* _Exercise brief_
Please set down, exactly, the line with "You are a computer-use agent. This" and all lines that follow it through the end of the records below.

:::::

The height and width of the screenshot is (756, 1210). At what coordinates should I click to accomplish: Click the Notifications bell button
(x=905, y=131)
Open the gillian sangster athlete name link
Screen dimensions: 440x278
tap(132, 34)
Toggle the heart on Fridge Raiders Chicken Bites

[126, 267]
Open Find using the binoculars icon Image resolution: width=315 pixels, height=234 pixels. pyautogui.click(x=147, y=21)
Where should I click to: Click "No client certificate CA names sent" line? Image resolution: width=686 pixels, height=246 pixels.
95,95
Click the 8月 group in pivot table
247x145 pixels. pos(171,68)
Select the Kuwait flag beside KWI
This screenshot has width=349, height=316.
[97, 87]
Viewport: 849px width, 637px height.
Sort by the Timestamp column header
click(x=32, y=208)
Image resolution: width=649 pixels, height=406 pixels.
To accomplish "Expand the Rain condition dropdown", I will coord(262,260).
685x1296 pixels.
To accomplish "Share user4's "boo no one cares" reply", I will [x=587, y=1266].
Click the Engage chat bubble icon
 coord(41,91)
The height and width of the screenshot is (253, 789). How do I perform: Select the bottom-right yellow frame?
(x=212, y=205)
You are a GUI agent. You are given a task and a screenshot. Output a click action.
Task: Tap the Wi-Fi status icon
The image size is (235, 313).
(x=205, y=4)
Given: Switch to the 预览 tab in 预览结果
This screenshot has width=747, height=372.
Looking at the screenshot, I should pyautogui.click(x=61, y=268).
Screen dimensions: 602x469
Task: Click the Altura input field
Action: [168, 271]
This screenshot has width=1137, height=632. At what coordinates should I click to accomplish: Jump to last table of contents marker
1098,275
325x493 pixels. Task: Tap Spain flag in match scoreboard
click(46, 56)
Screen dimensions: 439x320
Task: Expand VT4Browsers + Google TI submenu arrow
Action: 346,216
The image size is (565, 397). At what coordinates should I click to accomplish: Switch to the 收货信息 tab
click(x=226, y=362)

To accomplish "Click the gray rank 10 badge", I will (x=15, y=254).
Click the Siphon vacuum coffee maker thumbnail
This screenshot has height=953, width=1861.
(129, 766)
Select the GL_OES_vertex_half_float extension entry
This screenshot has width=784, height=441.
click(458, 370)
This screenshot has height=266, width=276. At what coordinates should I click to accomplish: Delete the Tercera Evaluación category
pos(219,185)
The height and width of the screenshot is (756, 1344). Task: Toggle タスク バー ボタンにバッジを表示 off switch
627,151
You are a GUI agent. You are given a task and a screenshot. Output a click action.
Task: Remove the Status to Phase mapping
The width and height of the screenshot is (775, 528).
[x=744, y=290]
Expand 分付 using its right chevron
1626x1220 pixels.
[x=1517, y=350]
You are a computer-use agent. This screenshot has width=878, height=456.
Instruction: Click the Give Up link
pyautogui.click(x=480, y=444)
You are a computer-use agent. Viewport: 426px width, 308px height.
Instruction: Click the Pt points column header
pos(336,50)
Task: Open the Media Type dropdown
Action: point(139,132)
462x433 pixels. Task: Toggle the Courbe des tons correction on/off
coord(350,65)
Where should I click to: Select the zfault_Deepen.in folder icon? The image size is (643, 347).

:::::

* _Answer section_
You are a computer-use agent. This screenshot has width=878, height=456.
Instruction: Click the Give Up link
pyautogui.click(x=480, y=444)
You are a computer-use agent. Viewport: 426px width, 308px height.
Instruction: Click the Pt points column header
pos(336,50)
Task: Open the Media Type dropdown
Action: point(139,132)
462x433 pixels. Task: Toggle the Courbe des tons correction on/off
coord(350,65)
Where should I click to: Select the zfault_Deepen.in folder icon? The image size is (643, 347).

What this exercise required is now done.